Lucas começa por José, cujo pai é Eli. É a forma ascendente de apresentar, e a
menos usada. Parte de baixo para cima. Lucas apresenta sua lista com setenta e
sete nomes, em onze etapas e com Jesus começa a décima segunda etapa. Conforme
uma profecia antiga, o Messias deveria aparecer no final da décima primeira
semana do tempo previsto, que equivale a 77 dias. Por isso, Lucas apresenta em
sua genealogia 77 nomes. É uma numeração original.

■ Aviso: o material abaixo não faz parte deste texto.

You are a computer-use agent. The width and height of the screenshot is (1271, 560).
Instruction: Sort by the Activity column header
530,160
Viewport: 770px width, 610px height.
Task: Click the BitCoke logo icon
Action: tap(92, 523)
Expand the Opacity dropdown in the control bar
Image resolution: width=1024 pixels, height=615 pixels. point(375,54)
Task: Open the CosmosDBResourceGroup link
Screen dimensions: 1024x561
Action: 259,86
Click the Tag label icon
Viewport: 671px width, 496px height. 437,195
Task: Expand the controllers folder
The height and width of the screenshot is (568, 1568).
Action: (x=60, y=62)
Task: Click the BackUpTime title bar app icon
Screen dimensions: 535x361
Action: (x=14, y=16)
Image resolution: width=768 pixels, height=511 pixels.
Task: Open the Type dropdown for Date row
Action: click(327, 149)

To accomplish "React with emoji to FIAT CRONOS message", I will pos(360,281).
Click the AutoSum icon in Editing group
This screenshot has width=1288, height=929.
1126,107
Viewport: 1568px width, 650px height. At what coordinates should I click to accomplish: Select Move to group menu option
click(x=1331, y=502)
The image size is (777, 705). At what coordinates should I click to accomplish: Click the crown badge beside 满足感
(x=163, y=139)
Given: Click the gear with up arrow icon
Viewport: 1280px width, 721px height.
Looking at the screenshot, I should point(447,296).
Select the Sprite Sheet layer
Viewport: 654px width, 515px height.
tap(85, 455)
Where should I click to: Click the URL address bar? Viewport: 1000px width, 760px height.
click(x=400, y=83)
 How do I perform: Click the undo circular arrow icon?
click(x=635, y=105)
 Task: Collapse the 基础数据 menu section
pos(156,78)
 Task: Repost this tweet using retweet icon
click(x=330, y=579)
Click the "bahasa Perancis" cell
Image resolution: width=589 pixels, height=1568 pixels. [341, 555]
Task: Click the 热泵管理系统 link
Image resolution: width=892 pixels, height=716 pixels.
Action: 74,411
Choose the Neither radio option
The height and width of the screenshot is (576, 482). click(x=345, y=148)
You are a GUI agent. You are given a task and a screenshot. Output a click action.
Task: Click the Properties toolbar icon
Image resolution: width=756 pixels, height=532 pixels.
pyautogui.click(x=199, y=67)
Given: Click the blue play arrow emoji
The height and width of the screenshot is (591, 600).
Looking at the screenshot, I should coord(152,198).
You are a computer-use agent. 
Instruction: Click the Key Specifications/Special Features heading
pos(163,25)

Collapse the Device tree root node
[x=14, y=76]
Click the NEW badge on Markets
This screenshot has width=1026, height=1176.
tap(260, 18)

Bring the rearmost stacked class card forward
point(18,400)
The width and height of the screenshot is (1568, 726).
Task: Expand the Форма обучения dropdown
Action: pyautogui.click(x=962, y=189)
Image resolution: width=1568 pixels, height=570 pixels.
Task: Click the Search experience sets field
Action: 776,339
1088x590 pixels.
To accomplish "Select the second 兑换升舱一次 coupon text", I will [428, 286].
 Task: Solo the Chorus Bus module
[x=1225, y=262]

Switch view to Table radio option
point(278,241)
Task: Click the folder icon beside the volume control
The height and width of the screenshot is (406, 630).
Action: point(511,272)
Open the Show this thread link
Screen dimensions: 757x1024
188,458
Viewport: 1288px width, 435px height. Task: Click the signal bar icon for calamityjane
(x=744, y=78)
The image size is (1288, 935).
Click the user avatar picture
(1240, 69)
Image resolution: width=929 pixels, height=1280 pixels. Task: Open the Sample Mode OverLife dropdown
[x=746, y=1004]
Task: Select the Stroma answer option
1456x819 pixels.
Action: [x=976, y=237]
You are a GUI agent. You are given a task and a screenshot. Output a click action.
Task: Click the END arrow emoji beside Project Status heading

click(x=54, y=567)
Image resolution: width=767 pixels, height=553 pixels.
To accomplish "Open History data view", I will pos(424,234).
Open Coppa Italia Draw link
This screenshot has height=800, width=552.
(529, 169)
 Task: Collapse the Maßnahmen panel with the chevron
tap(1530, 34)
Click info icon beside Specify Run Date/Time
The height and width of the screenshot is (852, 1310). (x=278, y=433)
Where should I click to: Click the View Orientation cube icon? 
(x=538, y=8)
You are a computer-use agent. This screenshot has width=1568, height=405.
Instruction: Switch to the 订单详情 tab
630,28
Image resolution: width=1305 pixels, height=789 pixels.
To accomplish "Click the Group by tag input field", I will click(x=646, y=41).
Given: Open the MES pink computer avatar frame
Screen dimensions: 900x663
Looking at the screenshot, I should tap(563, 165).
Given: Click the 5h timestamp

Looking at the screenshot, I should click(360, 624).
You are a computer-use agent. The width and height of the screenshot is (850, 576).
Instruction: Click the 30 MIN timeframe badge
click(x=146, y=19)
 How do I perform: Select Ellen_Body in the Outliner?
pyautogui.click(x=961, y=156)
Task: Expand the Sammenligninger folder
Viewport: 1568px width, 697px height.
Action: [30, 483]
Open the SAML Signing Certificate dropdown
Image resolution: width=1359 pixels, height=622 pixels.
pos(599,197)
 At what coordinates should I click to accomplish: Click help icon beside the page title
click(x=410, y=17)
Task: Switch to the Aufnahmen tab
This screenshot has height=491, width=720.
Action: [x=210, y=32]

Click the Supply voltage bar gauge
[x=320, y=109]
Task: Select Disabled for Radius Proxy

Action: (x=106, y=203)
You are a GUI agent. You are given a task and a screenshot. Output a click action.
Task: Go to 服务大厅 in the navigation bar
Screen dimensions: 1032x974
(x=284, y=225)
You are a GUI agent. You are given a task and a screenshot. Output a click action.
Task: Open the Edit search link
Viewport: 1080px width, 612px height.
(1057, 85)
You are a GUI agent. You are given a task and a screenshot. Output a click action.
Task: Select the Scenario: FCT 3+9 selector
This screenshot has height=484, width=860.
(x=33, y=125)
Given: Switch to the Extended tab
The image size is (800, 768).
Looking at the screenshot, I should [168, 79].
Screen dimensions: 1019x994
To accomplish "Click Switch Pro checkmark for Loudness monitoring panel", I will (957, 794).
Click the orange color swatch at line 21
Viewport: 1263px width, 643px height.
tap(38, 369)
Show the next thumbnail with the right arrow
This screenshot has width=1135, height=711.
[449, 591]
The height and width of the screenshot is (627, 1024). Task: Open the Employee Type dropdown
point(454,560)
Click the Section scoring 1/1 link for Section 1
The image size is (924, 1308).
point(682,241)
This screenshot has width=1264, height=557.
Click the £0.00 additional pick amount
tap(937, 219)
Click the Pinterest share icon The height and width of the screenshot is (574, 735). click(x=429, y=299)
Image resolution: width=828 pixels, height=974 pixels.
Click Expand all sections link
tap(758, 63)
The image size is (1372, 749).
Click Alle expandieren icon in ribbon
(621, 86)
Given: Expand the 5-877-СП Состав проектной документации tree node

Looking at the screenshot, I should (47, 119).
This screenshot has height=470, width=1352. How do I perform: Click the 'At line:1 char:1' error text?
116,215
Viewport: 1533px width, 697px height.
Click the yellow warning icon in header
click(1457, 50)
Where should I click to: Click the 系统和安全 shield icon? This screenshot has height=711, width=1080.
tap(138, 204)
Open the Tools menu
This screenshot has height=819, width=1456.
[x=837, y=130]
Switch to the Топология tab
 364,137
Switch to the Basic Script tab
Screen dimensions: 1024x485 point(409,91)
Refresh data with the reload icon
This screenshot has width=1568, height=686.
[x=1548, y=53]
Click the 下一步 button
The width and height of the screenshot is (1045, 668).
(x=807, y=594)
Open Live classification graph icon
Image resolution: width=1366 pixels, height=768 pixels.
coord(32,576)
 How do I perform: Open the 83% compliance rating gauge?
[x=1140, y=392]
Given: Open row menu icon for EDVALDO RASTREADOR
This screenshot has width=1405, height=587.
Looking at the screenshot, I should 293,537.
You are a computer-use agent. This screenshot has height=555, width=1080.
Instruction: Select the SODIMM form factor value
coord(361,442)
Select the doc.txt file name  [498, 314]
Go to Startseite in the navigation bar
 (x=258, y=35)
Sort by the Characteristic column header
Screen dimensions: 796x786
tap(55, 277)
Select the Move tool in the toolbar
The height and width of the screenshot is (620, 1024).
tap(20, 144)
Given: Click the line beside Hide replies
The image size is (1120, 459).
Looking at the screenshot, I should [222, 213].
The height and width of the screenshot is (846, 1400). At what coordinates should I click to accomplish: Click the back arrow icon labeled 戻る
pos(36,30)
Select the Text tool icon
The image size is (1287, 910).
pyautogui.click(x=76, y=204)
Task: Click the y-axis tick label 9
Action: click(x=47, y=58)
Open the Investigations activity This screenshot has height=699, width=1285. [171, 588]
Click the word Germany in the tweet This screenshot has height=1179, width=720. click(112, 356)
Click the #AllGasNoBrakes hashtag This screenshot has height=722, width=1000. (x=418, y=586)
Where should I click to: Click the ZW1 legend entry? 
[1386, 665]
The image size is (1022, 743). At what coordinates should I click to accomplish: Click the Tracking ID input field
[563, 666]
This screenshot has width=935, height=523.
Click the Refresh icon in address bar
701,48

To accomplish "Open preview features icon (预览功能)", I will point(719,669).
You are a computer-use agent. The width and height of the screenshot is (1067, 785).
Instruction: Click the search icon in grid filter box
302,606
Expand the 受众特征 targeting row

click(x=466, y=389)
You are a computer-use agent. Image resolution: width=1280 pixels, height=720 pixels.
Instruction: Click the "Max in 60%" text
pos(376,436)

Podemos, então, afirmar que os evangelhos não estão interessados em José, pois
ele não constituía problema para seus leitores. O problema era apresentar a
origem divina de Jesus, da descendência de Davi. José entra na História para
resolver tal problema. O centro da questão está em Jesus e não em José. Mas, sem José,
Jesus não seria o Cristo, descendente de Davi.
Os dois relatos da infância de Jesus em Mateus e Lucas, são textos tardios.
Foram colocados como introdução aos evangelhos. Querem situar Jesus dentro da
História de Israel e da História do universo. Tudo começou a ser escrito
algumas dezenas de anos depois da ressurreição de Jesus. Se Jesus não tivesse
ressuscitado, tudo teria morrido por aí mesmo e José não seria mais lembrado.
Com a ressurreição de Jesus, todos os personagens bíblicos são revividos.
Textos para oração:
– Mateus 1,1-17: A genealogia de Jesus conforme Mateus;
– Lucas 3,23-38: A genealogia de Jesus conforme Lucas;
– Mateus 1,18-25: O sonho de José;
– Mateus 2,1-23: O começo de uma nova história.